Unlike neighboring Illinois, Indiana has no "certificate of need law" requiring a state agency to license and approve new hospital proposals, a costly and lengthy process with no guarantee of success.

Indiana's legislature abolished its law in 1985 during the Reagan administration era of deregulation. That's opened the door to a competition explosion.

Northwest Indiana, which had no for-profit acute care hospitals 10 years ago, will have five in Lake and Porter counties alone within the next year.

Neighboring Illinois continues to have such regulation. Its Illinois Health Facilities Planning Board, which was plagued by scandals in recent years, has approved only two new non-replacement hospitals in the last 25 years, one of which was rescinded due to allegations of kickbacks and a tainted approval process. In response, the Illinois legislature scheduled the board to expire this year, but offered a 15-month extension through August 2008.

But because Indiana has no certificate of need law, in the last five years 10 hospitals have already opened or are under construction, according to Bob Morr, a spokesman for the Indiana Hospital and Health Association.

Many are for-profit.

The newly announced plan by South Bend's Memorial Hospital and Health System to build a hospital would mean competing with another new hospital project planned by Porter hospital, the former Porter Memorial Hospital, which was sold in April to the for-profit hospital chain, Community Health Systems in Brentwood, Tenn.

Morr said while it's uncommon for a hospital system to build a new hospital in a market where another competitor also plans to build a new hospital, it's not unprecedented.
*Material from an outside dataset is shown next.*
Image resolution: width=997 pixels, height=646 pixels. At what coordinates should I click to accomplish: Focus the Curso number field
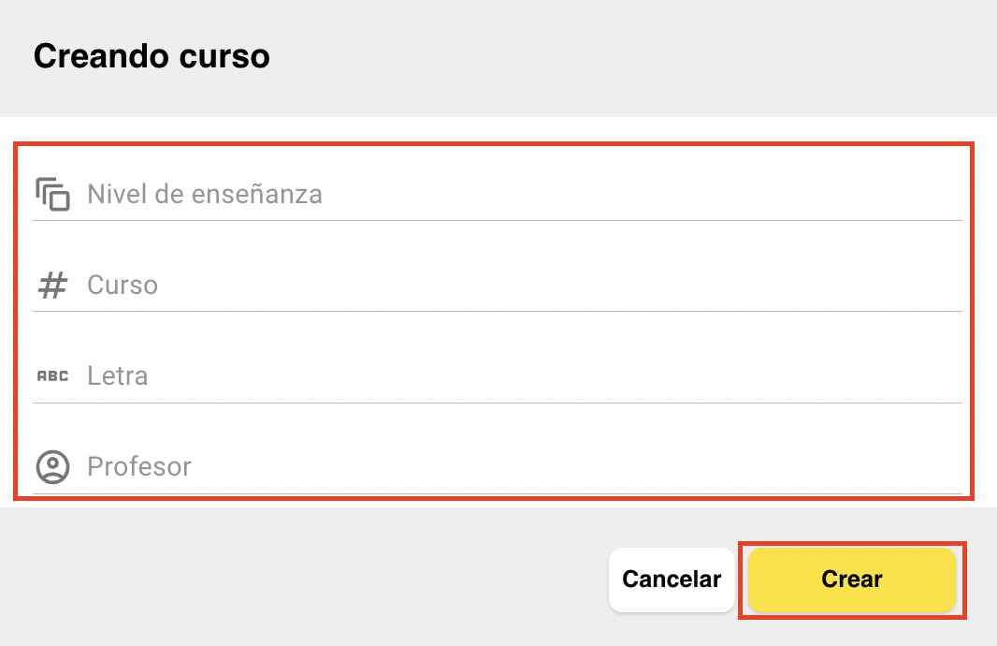[498, 286]
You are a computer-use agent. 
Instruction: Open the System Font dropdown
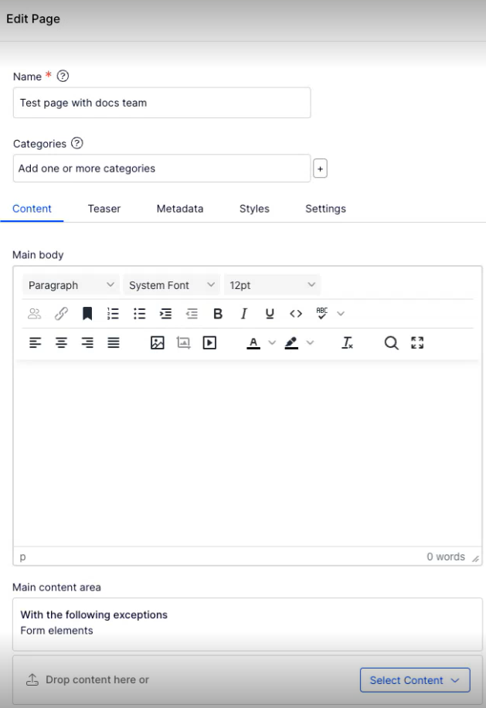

He said recently Indianapolis-based Clarian Health Partners partnered with the Arnett Clinic in Lafayette to build the Clarian Arnett Medical Center nearly an hour's drive from Clarian's base in the state capital. The Sisters of St. Francis Health Services is building a new hospital as well for its St. Elizabeth Regional Health system.

Philip Newbold, president and chief executive officer for the 400-bed Memorial, denied that his system's announcement to build a new hospital was a hard ball negotiating ploy to convince Community to sell Porter and reduce competition.
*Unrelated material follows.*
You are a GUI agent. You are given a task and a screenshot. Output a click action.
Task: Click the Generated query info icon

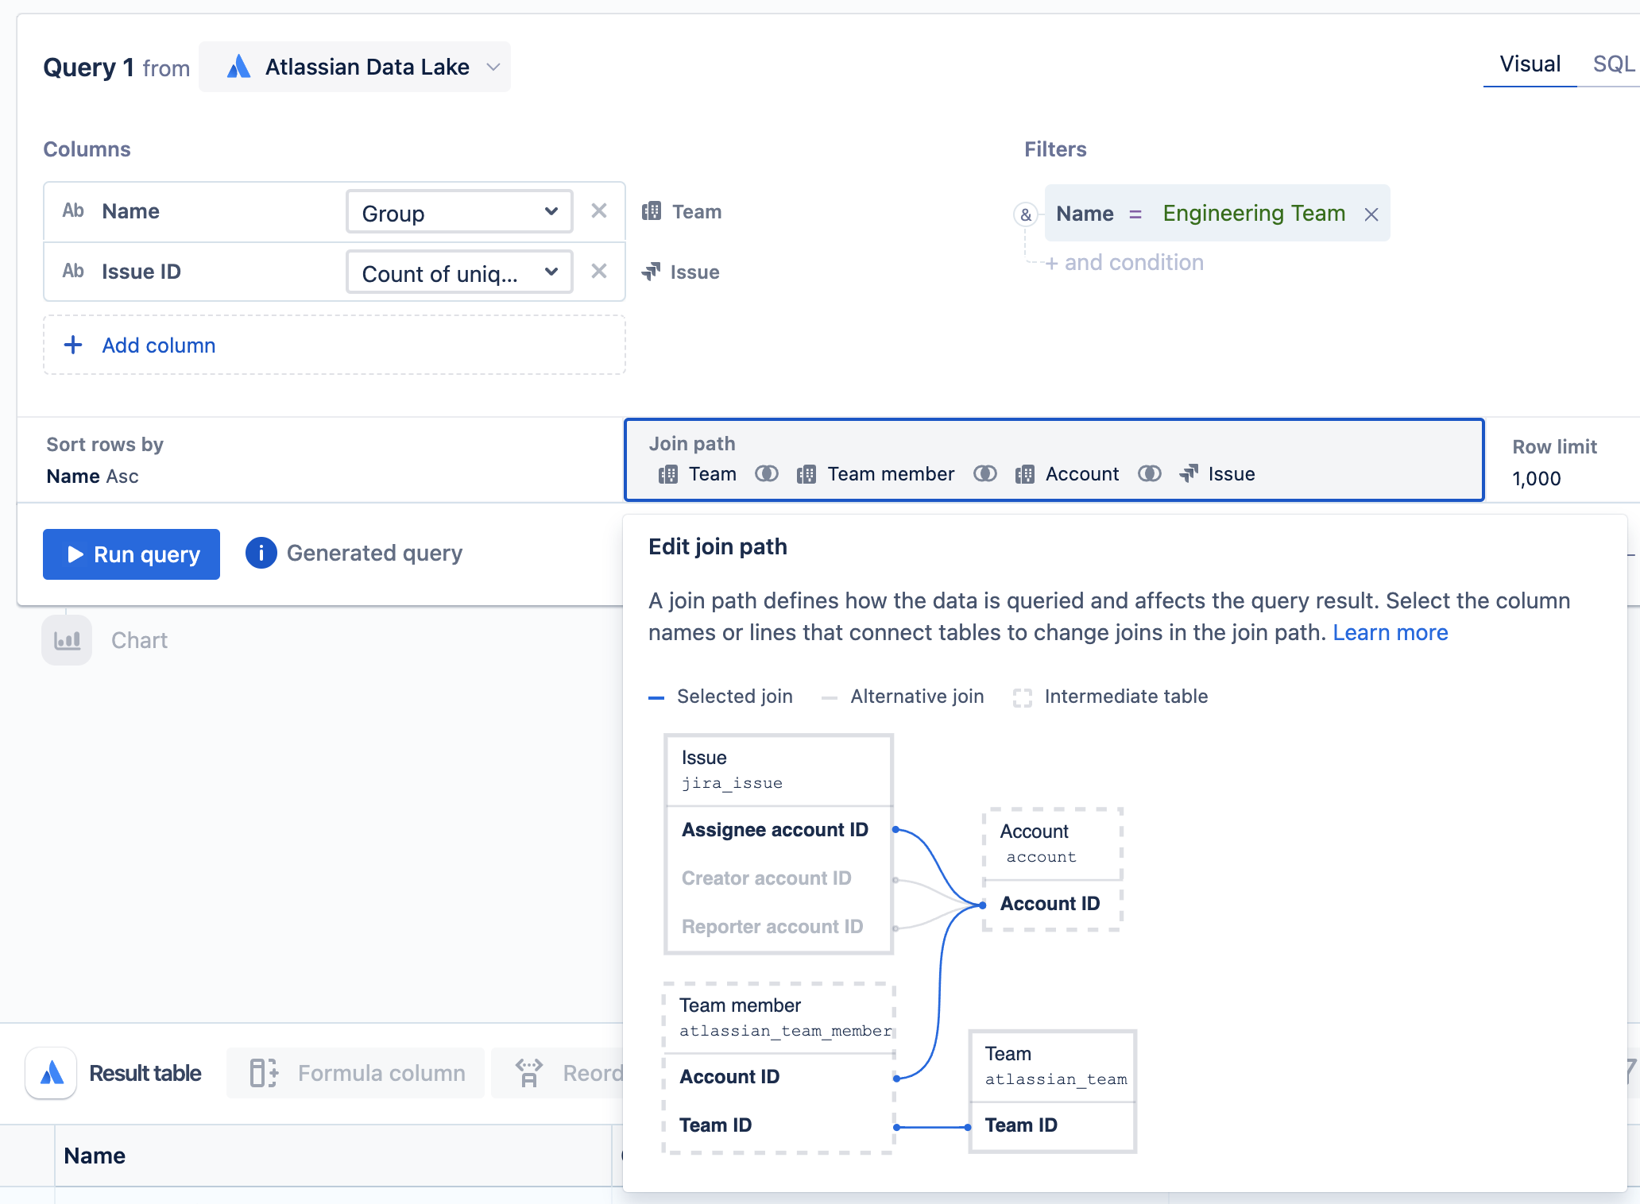pos(261,553)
Newbold said his system intends to finance the hospital by offering equity partnerships with local physicians, following a similar tactic employed by Clarian Health, a not-for-profit system that has joint venture for-profit hospitals with physician partners. While the proposed hospital would be primarily owned by Memorial, a not- for-profit health care system, if physicians hold ownership stakes, it would become a for-profit hospital like Porter, paying taxes and borrowing money through conventional means.
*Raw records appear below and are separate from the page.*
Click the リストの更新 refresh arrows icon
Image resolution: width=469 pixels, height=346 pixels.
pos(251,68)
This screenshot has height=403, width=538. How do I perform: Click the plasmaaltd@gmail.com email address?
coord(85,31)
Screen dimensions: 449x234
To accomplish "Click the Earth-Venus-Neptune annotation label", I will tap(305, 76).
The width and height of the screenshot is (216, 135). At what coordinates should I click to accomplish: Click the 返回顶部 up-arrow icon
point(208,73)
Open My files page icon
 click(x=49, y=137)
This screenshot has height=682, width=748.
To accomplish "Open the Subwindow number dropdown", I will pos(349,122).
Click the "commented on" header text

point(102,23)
Newbold said if that ownership model is not successful, Memorial would probably borrow the money to pay for the new hospital through tax exempt bonds or other means. He said he's not worried that Memorial has no name recognition or physician relationships in Porter County.

"We will spend the next three or four months talking with doctors," he said. "We think the growth patterns of Porter County and its proximity to Chicago are real assets. We're not so concerned that we don't already have something in that market. It's a fairly fragmented market and we think we can bring some consolidation and quality to it."